Saturday 7 December 2013

Blackout - We Are Here (Album Review)



Album Type : Full Length
Date Released : 25/10/2013
Label : Self Release

We Are Here, album track listing :

1. Indian 04:56
2. Amnesia 03:07
3. Smoker 06:06
4. Columbus 04:12
5. Anchor 04:14
6. Seven 09:17

Bio :

NYC psychedelic doom trio, BLACKOUT, is pleased to announce the release of their We Are Here debut! Recorded at Vacation Island Studio with engineer/producer Rob Laakso (Diamond Nights, Swirlies, Kurt Vile),We Are Here offers up six gristly hymns of bottom heavy, head-throbbing, red-eyed awesomeness. Appropriately described as “thick, riff-led heavy psych that blends Sleep‘s stoner heyday and classic Melvins stomp with a touch of Rob Crow‘s vocal compression in Goblin Cock,” by The Obelisk who further commends their “riffy stoner traditionalism,”BLACKOUT is in it to win it and will undoubtedly be knocking on your door like a hairy, black clad Jehovah’s Witness who wants to smoke you out and listen to Sabbath records.
 
Comments the band in a collective statement: “We are really excited to get this record out. We’re not a methodical band and our biggest hope was that the record sounded like us in the jam room… heavy, slow, and drunk. So that’s exactly what we did… drank lots of beer and let Rob do his thing. The whole session was pretty blurry but we’re psyched with the results.”

The Band :

Taryn Waldman | Drumz
Christian Gordy | Vocals/Guitars
Justin Sherrell |Bass/Vocals

Review :

Sometimes, you need a little bit of honest-to-goodness primordial metal.  No pretence, no airs and graces, just crushing doom, feedback-saturated hunks of raw metal.  This is where Brooklyn three-piece instrument destroyers Blackout come in.  Their debut LP ‘We Are Here’ has bashed me like a club and dragged me back to its cave to examine its crude, yet creative, works.  Put on your best animal skins- it’s about to get primitive. 

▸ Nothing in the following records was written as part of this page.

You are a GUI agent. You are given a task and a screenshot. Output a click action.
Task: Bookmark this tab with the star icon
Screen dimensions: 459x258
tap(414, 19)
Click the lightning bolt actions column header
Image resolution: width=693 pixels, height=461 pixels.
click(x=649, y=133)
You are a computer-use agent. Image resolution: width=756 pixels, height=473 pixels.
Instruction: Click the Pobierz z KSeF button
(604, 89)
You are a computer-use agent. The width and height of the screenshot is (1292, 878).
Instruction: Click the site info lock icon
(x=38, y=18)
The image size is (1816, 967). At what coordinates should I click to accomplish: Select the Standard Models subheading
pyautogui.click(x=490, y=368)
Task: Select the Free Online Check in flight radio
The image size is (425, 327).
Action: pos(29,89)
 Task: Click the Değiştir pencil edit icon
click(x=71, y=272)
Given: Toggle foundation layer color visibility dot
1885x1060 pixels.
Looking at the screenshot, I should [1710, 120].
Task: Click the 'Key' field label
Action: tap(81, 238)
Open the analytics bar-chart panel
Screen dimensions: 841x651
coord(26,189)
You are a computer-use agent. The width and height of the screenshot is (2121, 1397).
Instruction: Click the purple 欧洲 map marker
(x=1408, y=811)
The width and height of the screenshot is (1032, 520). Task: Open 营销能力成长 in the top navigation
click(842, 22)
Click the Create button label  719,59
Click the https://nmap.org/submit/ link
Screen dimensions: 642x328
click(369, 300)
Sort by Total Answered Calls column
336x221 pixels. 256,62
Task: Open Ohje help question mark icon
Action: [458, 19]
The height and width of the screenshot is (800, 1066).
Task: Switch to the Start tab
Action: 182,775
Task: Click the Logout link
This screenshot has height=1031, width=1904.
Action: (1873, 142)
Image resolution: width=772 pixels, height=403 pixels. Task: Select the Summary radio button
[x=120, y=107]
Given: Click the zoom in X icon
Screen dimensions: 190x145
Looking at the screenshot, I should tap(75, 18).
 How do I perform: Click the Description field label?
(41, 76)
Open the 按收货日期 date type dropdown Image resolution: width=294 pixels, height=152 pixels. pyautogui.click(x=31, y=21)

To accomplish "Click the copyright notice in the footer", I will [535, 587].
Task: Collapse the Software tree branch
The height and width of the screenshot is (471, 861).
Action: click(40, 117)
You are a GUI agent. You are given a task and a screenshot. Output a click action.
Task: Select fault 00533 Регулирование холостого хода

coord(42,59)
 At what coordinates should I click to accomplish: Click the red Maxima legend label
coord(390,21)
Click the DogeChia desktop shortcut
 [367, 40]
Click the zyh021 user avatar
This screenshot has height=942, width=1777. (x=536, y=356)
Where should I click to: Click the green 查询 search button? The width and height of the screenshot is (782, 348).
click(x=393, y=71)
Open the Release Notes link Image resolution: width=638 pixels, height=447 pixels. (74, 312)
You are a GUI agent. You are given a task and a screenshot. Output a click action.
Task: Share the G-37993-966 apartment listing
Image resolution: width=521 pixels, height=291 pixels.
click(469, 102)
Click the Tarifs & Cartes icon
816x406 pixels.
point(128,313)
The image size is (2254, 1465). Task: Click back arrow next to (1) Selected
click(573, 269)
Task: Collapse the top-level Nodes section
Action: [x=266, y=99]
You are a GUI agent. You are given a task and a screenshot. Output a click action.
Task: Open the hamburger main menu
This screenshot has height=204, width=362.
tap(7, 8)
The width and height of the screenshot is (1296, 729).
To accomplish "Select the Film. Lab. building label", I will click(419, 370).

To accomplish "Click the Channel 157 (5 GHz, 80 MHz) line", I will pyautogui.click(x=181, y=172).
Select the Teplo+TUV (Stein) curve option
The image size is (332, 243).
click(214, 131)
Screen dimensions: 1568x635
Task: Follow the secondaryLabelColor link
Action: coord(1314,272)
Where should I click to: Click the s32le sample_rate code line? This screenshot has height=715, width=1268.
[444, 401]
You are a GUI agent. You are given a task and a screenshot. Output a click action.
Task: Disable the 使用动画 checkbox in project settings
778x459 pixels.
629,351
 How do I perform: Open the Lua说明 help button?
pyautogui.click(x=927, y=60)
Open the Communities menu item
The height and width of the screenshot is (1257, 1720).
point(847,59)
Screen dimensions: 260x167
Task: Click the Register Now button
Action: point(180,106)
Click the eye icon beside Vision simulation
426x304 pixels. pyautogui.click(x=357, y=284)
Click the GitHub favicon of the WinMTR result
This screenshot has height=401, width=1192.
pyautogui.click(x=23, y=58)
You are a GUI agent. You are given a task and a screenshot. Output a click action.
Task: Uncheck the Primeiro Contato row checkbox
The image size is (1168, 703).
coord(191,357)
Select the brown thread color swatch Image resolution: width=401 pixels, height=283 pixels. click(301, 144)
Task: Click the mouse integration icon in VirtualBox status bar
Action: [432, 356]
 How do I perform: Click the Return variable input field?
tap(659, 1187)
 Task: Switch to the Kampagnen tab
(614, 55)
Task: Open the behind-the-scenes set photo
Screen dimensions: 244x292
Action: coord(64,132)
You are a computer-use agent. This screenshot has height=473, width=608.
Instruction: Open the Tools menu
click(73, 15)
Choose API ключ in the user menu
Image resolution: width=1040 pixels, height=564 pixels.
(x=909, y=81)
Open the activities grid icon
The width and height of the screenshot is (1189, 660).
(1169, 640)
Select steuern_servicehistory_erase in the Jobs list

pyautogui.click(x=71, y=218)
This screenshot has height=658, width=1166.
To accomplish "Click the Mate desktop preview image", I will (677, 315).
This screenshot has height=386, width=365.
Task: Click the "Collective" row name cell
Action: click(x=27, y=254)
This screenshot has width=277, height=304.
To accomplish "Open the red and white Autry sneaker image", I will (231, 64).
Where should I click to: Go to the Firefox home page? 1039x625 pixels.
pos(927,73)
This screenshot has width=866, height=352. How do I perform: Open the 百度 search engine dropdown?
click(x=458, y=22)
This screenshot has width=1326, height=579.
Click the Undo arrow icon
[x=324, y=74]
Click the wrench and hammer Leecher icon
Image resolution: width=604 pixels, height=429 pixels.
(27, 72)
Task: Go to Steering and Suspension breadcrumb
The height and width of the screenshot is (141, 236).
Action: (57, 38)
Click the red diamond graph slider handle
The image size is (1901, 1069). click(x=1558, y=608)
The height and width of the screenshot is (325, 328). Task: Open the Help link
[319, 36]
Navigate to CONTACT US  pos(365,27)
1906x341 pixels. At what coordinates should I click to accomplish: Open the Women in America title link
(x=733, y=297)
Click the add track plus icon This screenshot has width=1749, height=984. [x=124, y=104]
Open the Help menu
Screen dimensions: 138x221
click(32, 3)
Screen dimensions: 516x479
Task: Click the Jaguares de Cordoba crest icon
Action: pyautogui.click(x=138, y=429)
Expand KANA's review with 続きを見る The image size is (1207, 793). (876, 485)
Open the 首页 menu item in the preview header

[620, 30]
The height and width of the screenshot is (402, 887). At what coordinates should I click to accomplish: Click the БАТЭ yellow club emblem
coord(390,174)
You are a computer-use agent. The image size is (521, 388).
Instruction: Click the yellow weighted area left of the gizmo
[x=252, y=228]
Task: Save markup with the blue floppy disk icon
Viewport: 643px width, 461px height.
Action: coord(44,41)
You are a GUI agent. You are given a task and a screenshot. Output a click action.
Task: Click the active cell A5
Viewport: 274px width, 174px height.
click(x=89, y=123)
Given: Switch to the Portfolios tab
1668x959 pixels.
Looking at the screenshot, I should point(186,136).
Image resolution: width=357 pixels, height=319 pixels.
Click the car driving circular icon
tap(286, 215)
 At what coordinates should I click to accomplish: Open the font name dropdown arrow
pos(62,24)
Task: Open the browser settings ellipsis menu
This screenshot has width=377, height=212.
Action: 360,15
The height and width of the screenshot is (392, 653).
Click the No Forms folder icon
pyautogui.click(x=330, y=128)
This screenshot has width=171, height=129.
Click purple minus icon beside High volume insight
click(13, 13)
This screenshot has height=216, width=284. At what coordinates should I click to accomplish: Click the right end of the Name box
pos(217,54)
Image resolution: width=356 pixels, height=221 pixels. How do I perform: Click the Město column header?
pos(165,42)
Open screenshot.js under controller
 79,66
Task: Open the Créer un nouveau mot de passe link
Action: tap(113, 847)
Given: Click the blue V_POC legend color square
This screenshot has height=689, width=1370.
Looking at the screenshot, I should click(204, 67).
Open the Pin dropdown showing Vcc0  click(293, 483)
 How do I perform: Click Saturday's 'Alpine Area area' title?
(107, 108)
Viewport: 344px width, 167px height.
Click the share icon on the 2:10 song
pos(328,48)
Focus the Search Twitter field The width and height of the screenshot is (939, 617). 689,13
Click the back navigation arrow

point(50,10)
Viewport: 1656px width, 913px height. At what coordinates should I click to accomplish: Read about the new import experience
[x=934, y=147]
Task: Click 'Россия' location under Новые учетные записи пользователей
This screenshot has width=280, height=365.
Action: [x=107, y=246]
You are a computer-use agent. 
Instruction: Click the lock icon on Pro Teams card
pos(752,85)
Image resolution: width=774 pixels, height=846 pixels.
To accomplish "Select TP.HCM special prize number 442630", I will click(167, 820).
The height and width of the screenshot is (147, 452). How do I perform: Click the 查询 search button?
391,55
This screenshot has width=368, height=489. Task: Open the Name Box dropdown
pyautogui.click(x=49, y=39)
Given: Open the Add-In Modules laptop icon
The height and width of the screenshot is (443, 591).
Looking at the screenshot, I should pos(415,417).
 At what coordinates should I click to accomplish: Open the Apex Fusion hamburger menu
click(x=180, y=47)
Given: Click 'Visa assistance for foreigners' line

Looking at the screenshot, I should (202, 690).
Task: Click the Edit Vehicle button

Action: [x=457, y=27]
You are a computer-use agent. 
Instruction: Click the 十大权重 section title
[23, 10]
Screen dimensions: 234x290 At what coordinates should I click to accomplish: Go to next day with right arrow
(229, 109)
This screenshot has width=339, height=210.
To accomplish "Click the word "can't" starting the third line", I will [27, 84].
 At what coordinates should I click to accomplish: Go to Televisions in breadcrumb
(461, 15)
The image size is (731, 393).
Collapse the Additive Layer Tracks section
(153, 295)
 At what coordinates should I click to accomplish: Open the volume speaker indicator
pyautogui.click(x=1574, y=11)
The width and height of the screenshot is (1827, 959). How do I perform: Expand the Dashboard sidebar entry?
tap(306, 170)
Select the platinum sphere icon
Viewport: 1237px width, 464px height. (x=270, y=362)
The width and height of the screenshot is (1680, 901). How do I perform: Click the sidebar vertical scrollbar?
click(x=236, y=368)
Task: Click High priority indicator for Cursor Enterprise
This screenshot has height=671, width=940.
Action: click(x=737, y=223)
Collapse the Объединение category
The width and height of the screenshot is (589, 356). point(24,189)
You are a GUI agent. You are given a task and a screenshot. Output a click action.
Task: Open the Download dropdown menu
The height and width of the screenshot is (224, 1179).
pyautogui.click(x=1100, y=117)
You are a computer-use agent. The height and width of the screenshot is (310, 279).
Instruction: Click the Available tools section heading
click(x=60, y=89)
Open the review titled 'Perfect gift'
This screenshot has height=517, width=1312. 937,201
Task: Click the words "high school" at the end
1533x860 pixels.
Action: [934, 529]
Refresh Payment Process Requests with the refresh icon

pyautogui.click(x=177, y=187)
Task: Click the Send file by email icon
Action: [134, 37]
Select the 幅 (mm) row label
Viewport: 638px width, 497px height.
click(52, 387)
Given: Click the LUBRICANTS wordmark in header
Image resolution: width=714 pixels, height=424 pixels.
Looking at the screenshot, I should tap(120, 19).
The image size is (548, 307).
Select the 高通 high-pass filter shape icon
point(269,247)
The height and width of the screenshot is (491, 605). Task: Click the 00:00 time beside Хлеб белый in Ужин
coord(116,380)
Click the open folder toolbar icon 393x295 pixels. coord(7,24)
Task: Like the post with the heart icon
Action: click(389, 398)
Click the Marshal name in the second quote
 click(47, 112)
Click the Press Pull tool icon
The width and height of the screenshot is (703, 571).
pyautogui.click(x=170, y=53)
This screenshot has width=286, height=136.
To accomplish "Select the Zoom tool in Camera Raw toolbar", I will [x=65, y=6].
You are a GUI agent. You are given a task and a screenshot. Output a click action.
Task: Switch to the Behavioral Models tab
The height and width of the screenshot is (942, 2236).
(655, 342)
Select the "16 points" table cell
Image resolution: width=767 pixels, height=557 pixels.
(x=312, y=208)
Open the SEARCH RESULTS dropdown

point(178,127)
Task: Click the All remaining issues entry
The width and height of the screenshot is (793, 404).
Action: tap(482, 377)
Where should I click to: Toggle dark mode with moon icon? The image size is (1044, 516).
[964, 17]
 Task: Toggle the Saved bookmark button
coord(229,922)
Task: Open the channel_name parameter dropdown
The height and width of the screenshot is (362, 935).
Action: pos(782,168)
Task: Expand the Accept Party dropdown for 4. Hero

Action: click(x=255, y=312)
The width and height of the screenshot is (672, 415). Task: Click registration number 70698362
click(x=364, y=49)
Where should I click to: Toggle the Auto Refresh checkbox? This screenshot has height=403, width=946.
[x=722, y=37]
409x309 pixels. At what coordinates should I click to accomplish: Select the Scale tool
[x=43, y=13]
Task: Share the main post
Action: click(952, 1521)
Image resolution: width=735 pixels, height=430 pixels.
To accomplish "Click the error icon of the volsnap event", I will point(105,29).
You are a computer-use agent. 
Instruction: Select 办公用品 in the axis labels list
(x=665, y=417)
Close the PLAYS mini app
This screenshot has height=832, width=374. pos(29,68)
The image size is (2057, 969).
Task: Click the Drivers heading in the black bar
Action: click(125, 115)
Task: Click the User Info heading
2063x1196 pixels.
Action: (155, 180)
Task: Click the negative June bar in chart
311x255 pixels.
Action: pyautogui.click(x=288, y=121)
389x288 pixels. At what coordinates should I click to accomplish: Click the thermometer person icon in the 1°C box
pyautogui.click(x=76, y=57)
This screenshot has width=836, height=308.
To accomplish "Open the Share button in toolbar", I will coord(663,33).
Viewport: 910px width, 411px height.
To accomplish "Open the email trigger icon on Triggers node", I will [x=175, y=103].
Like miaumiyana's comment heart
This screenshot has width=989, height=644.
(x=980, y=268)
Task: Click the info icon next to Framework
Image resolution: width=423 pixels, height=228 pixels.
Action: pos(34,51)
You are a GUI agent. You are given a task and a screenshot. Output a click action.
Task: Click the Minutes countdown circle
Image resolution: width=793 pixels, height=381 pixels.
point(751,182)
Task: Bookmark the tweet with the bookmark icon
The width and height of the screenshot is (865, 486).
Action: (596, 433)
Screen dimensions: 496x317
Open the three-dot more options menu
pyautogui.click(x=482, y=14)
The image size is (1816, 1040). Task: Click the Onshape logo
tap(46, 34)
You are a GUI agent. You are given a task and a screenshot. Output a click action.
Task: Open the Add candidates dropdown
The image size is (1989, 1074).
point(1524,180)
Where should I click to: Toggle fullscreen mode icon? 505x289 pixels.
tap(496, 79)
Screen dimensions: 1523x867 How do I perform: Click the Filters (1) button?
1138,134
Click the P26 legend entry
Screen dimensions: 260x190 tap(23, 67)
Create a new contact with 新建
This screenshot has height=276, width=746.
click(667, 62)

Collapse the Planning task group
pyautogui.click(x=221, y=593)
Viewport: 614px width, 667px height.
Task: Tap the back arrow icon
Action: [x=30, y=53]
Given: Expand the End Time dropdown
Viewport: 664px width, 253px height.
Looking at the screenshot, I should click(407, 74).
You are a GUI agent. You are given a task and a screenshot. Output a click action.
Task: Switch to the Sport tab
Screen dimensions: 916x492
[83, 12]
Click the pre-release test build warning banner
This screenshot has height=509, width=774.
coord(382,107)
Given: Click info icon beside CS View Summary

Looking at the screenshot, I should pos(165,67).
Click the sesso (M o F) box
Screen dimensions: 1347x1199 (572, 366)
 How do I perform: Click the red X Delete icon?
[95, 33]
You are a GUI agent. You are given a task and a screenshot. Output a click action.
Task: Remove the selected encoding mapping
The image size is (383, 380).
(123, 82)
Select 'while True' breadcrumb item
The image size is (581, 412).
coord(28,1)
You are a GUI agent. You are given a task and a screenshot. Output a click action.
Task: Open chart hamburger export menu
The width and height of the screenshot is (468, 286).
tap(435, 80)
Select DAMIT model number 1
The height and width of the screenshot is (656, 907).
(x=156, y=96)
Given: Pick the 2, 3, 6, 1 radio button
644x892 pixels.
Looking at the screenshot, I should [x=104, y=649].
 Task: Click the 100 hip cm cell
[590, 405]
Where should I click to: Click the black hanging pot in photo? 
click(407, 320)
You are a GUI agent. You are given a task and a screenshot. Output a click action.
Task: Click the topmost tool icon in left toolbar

From the onset of opener ‘Indian’, the feedback wails and bawls like a mammoth caught in a razorblade snowstorm.  Then this RIFF – and it thoroughly deserves every capital letter here – pounds in with a metric ton of musical weight.  If this RIFF were a vehicle, it would be one of those massive earth movers you see in quarries.  If it were an animal, it would be a mammoth.  An angry, smoke-spewing mammoth.  As far as doom album openers go, you will not find a better one than this, in my eyes.  It’s perfect. 

‘We Are Here’ feels like a bold statement in many senses.  The music tolls its presence on the scene with glorious, distortion-choking intent: check out ‘Smoker’ to not only hear, but feel the band’s explosive desires.  Guitarist/vocalist Christian Gordy seems to call to us from the dawn of Time on this track, goading us to greet him in his spacey verses, only to be met with a Big Bang punch in the choruses.  Feedback is the fourth member of the band too: used to such screechingly good effect it strums on the heartstrings of every EyeHateGod fan out there, who will no doubt find a new love in Blackout. 

If the five preceding tracks make a bold statement, final song ‘Seven’ makes a bold statement while riding on the back of an iron-armoured Tyrannosaurus Rex.  At over nine minutes long, it is a doom epic, emulating classic Sabbath and also throwing in its own fuzz-filled mania which I find so ridiculously appealing.  Drummer Taryn Waldman and bassist Justin Sherrell are just amazing on this: the former slamming on her drums with a tribal passion, while the latter pours on the deep bass lines like he’s laying down the final notes of mankind.  It’s heaviness on a truly mind-imploding scale, and the most beautiful ugly music I’ve ever heard. 

Blackout are just starting on their musical odyssey, and ought to have their snail-paced doom demons listened to by anybody with a desire to hear great music.  ‘We Are Here’ is six tracks of the best primeval doom metal this year has to offer, an album just waiting to show your speakers what amazing things it can do for you.  Listen, and let your mind be transported to a better time and place.